住む家も、お金もなく(ATMに3万円くらいの残金有り?)、雨の中を彷徨い歩く。
もう、ヒトではない・・・ヒトでなしになった。
社会に棄てられ、社会の中では、ヒトとして機能しない自分。
そんな彼に、何故か、群がってくる人。
借金で自宅軟禁中のモト友人、自殺志願者、殺人者、殺害された遺体とともに、向かった先は、群馬の山の中。

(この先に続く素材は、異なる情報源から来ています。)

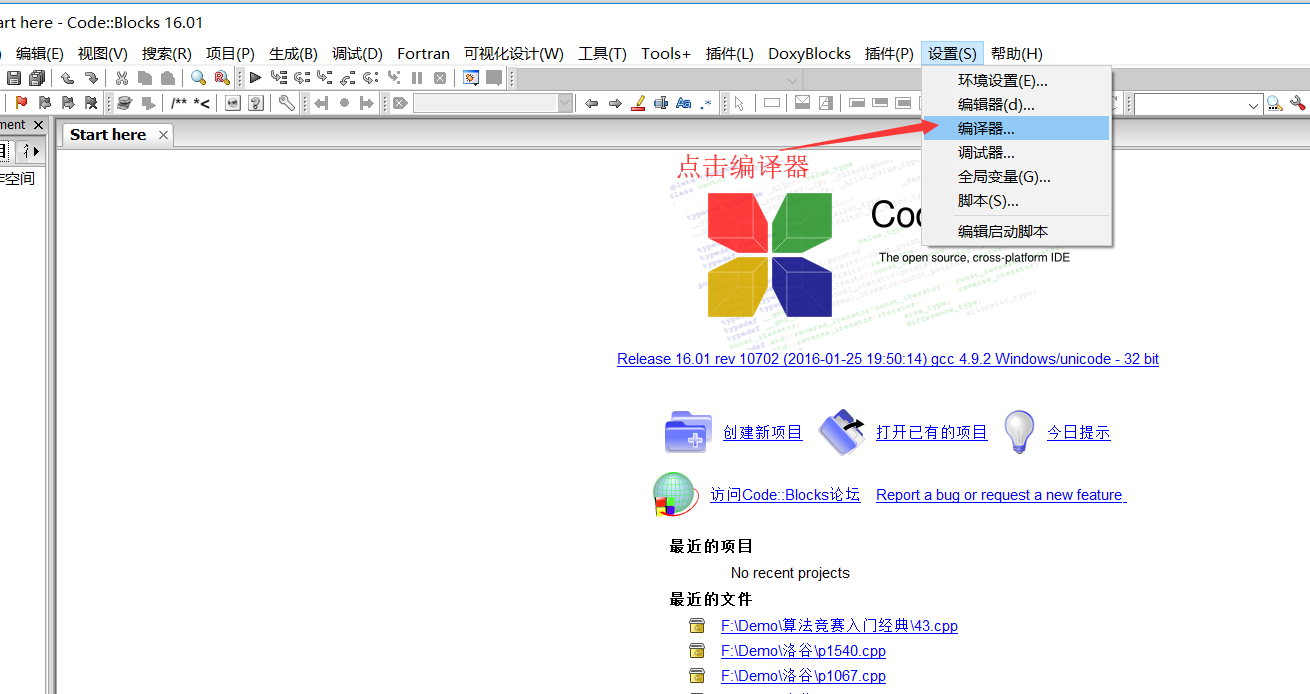The image size is (1310, 694).
Task: Close the Start here tab
Action: pyautogui.click(x=163, y=134)
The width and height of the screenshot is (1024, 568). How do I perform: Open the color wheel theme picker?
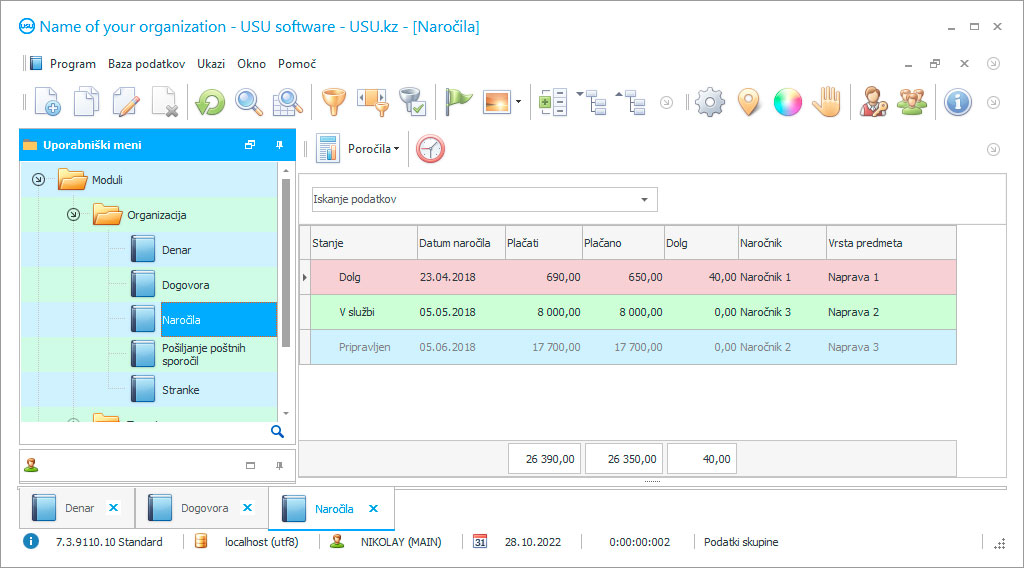pyautogui.click(x=787, y=102)
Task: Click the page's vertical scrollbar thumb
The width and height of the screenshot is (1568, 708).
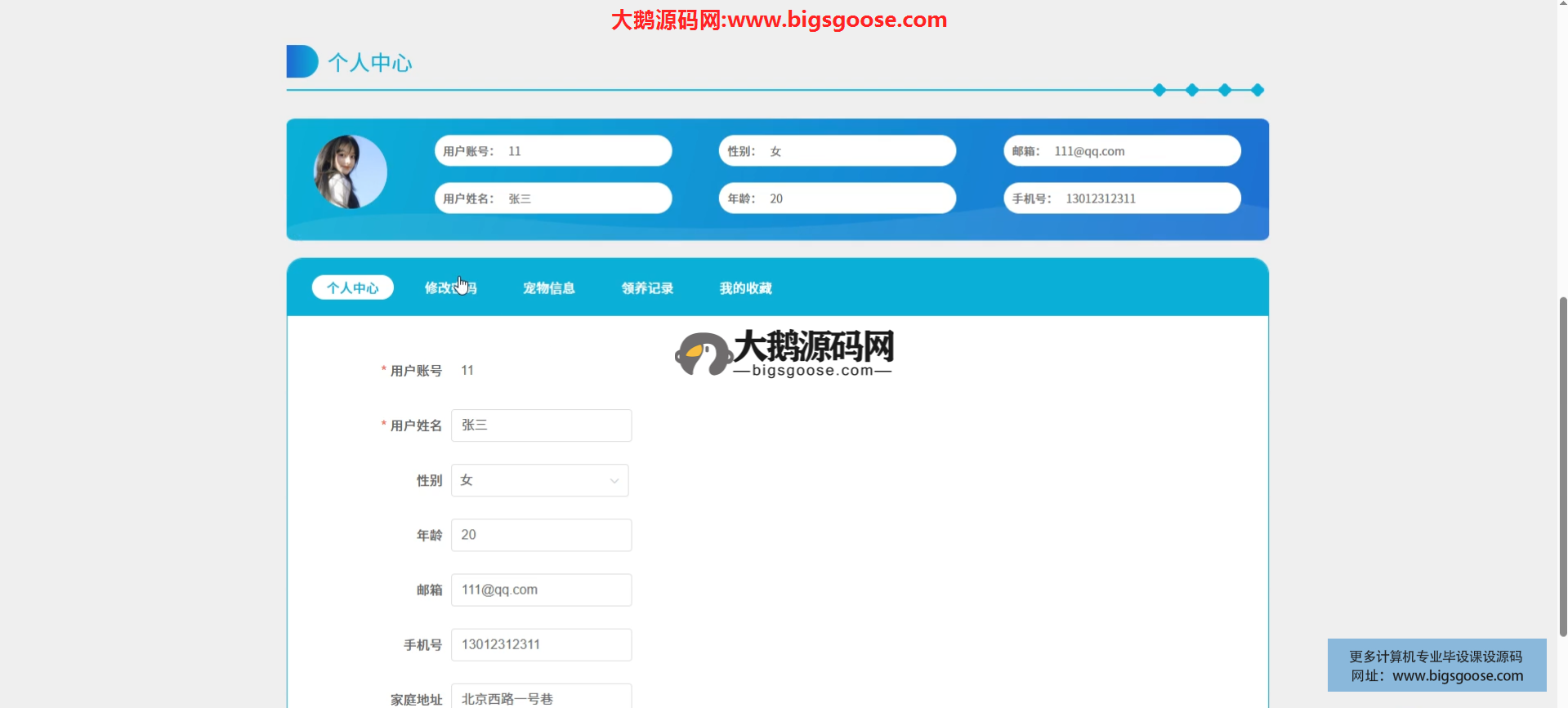Action: tap(1562, 465)
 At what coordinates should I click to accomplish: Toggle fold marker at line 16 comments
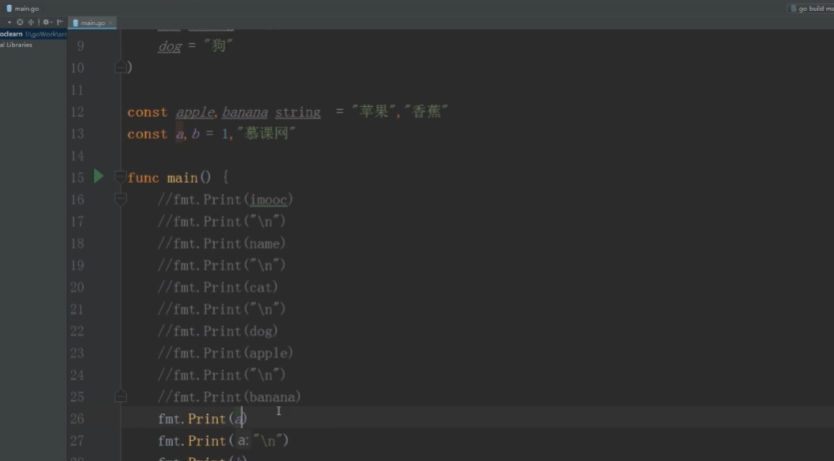coord(121,200)
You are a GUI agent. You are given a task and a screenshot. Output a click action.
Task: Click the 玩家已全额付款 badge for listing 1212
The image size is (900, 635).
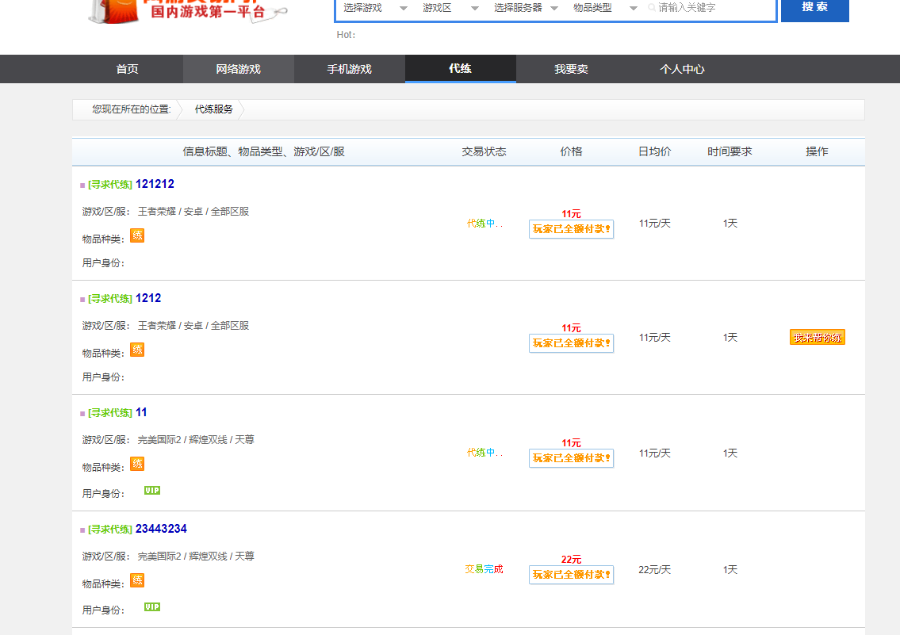(x=571, y=343)
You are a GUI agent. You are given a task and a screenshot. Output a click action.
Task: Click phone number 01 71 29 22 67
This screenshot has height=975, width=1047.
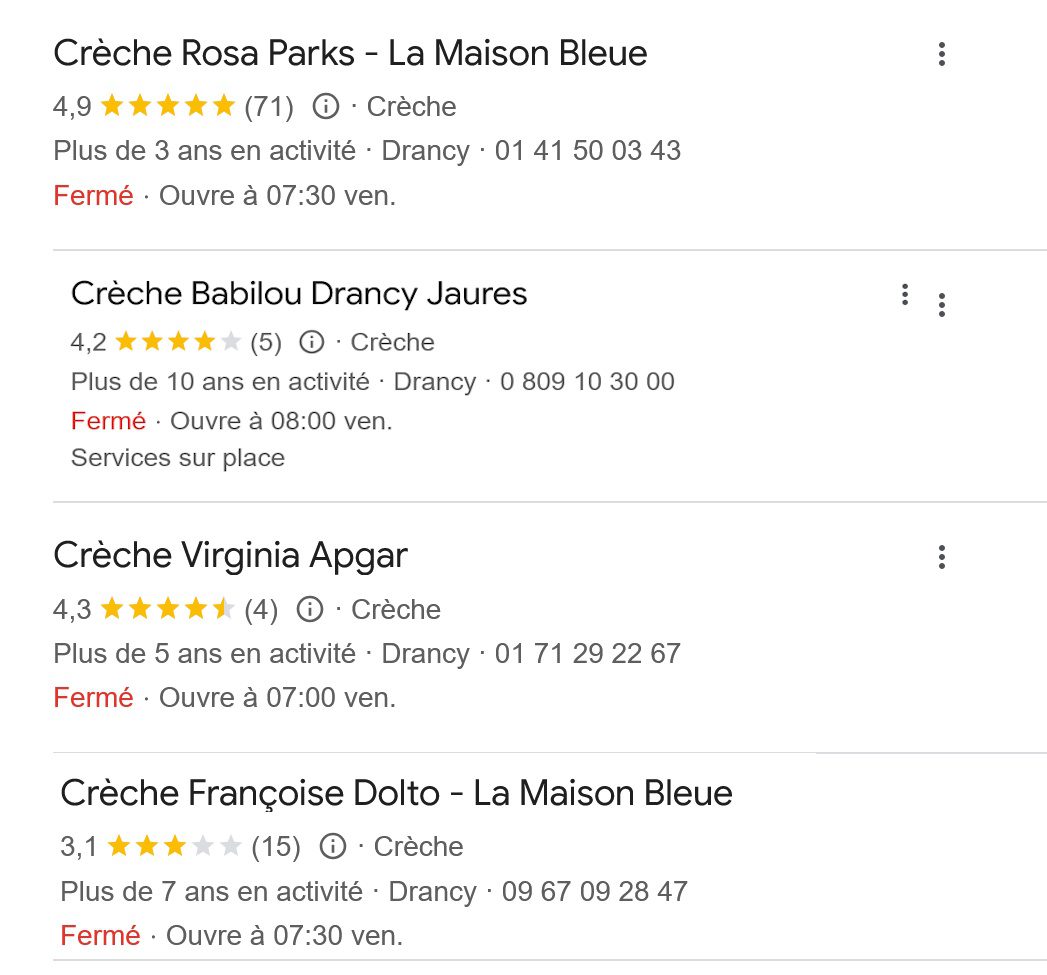pos(588,654)
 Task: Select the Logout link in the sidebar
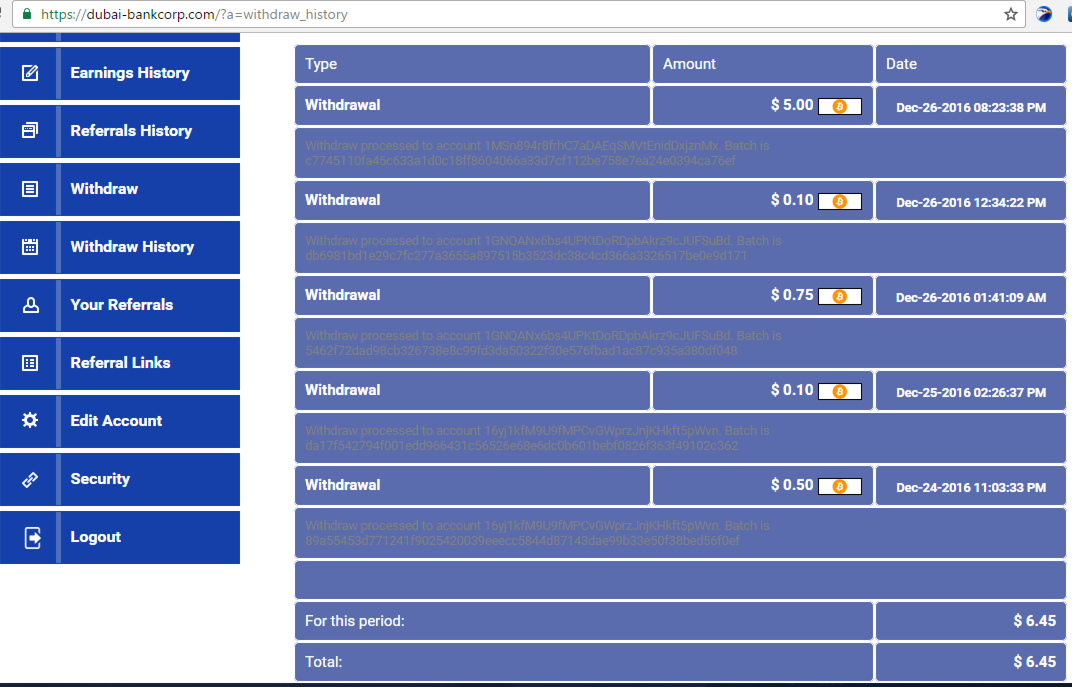tap(95, 537)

宗派も途絶えた古い山寺。携帯電話もよく通じない隔絶した場所に、自殺志願者、殺人犯、死体遺棄。
死にたいヤツは、さっさと自分で、死ね。
オレもクズだが、おまえらだって、ヒトをさばく権利なんてないんだぜ。
そう言い放つ慎吾は、何もかも捨てた或いは、捨てられたヒトでなし。
人は、ヒトを救えない。
誰も、他人を救えない。
それなのに、何故か、全てを捨てたヒトでなしのモトに集まって来る人々。
出来れば、私も、このヒトなしのところへ行ってみたい。
何て言われるのだろう?
さっさと死ね?
私には、職がない。カネもない。
社会のクズだけれど、毎日、毎日、重い身体を養うのが精いっぱいだから・・・。
少しだけ浮かび上がってくる希望は、いつもいつも水泡のように跡形もなく消えてしまう。
私は、何処へ行ったらよいのだろう?
クズには、生きている資格もないのだろうか・・・???
死んでしまった方が、楽だと思うのに、やっぱり、死ぬのは怖いのだ。
そんなことを考えながら、読んだ、風邪ひきの秋の夜更けの長い長い一冊。